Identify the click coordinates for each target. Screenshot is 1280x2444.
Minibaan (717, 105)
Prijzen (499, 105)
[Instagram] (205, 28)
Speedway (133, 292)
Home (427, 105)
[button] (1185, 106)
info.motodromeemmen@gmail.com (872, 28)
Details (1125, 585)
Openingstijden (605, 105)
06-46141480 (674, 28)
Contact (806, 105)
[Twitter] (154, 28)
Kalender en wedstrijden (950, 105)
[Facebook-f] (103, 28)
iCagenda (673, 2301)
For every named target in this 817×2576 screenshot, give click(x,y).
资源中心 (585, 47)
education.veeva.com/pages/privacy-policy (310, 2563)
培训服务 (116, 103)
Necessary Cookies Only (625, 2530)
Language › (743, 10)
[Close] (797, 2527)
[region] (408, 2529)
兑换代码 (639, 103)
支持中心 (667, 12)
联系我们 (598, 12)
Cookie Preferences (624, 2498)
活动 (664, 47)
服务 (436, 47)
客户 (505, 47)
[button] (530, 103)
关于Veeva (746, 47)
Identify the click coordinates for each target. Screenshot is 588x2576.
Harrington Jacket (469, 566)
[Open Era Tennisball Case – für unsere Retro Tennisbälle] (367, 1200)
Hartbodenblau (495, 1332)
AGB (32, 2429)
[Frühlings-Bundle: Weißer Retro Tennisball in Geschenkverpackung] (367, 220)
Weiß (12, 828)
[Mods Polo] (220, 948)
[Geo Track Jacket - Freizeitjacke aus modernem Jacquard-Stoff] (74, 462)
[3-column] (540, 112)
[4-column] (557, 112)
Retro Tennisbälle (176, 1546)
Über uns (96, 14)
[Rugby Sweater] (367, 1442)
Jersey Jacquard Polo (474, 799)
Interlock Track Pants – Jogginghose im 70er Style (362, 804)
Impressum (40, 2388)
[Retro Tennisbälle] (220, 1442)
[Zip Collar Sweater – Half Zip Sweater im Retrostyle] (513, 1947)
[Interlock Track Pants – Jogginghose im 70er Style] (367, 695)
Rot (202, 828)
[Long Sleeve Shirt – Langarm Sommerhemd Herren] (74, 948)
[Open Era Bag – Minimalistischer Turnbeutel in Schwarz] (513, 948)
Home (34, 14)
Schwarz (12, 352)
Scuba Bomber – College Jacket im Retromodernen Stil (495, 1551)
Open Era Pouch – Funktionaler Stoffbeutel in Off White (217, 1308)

****************

Task description
Your output should be an exact copy of every line from the one containing "[3-column] (540, 112)" through the end of the records.

Written response
[3-column] (540, 112)
[4-column] (557, 112)
Retro Tennisbälle (176, 1546)
Über uns (96, 14)
[Rugby Sweater] (367, 1442)
Jersey Jacquard Polo (474, 799)
Interlock Track Pants – Jogginghose im 70er Style (362, 804)
Impressum (40, 2388)
[Retro Tennisbälle] (220, 1442)
[Zip Collar Sweater – Half Zip Sweater im Retrostyle] (513, 1947)
[Interlock Track Pants – Jogginghose im 70er Style] (367, 695)
Rot (202, 828)
[Long Sleeve Shirt – Langarm Sommerhemd Herren] (74, 948)
[Open Era Bag – Minimalistischer Turnbeutel in Schwarz] (513, 948)
Home (34, 14)
Schwarz (12, 352)
Scuba Bomber – College Jacket im Retromodernen Stil (495, 1551)
Open Era Pouch – Funktionaler Stoffbeutel in Off White (217, 1308)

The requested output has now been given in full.